At a Glance
Date Filed:
Current Status
On March 12, 2013, the District Court dismissed the suit, ruling that plaintiffs did not have standing to bring the case. On March 7, 2014 the First Circuit Court of Appeals affirmed that dismissal. On November 10, 2014, the U.S. Supreme Court declined to review the case.
Co-Counsel
Alexander Reinert, Associate Professor Cardozo Law School; Law Offices of Howard Friedman PC.
Client(s)
Sarahjane Blum, Ryan Shapiro, Lauren Gazzola, J Johnson, Lana Lehr
Case Description
Enacted in November 2006, the Animal Enterprise Terrorism Act (AETA) punishes a wide swath of speech and other advocacy protected by the First Amendment when that activism is directed at animal enterprises.
Pushed through Congress by a powerful lobby of pharmaceutical corporations and groups like the Fur Commission USA, the United Egg Producers, and the American Meat Institute, the AETA punishes intending to “interfere” with, and causing a loss of property (which includes profits) to, a business or other entity that uses or sells animals or animal products, or which has “a connection to, relationship with, or transactions with an animal enterprise.” The statute does not actually describe what conduct is prohibited; it criminalizes only having a particular purpose (interfering with an animal enterprise) and effect (causing “loss”). Property loss is not limited to that caused by illegal activity but could also include loss caused by boycotts, whistle-blowing, and other expression protected by the First Amendment. The AETA also elevates what would normally be state-level property crimes and minor charges – such as vandalism or civil disobedience – into a federal crime of terrorism when this protest activity is directed at an animal enterprise or its affiliates and when the activity involves an interstate component (such as use of a cell phone). To date the law has only been used against animal rights activists.
Non-violent protesters charged under the AETA face up to twenty years in prison, depending on the amount of profit loss that results from their actions. Moreover, though the law targets animal rights activists specifically, it is written so broadly that it could turn a successful labor protest at Wal-Mart, which sells animal products, into an act of domestic terrorism.
The AETA amended the 1992 Animal Enterprise Protection Act (AEPA), which punished causing a “physical disruption” to an animal enterprise. In 2006, six activists were convicted in New Jersey for conspiring to violate the AEPA, and served between one and six years in prison for publishing a website that advocated and reported on protest activity against an animal testing lab, its business affiliates, and their employees. The activists were not accused of injuring anyone or vandalizing any property, or attempting to do so. One of the defendants in that case, CCR staff member Lauren Gazzola, became a plaintiff in Blum.

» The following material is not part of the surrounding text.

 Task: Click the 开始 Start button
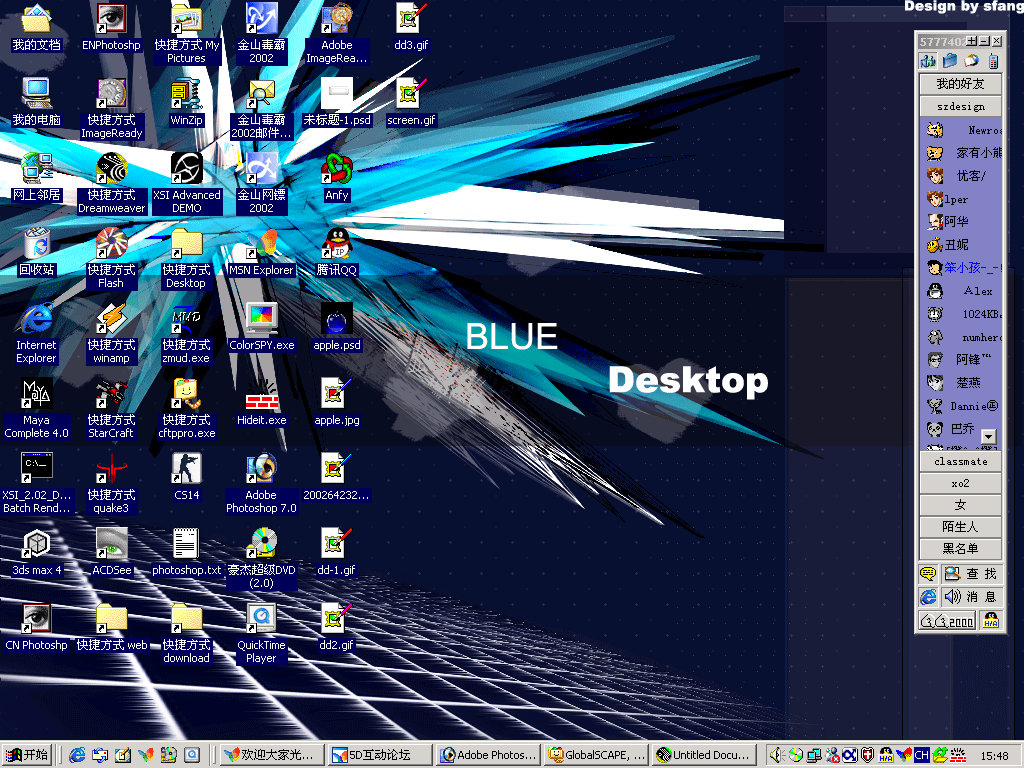[27, 755]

Blum v. Holder was filed on behalf of five long-time animal rights activists whose speech and other activism had been chilled out of fear that they could be prosecuted as terrorists under the AETA. It was part of CCR’s broader efforts to push back against the criminalization of dissent and, in particular, to defend animal rights and environmental activists targeted by government and corporate repression as part of the Green Scare.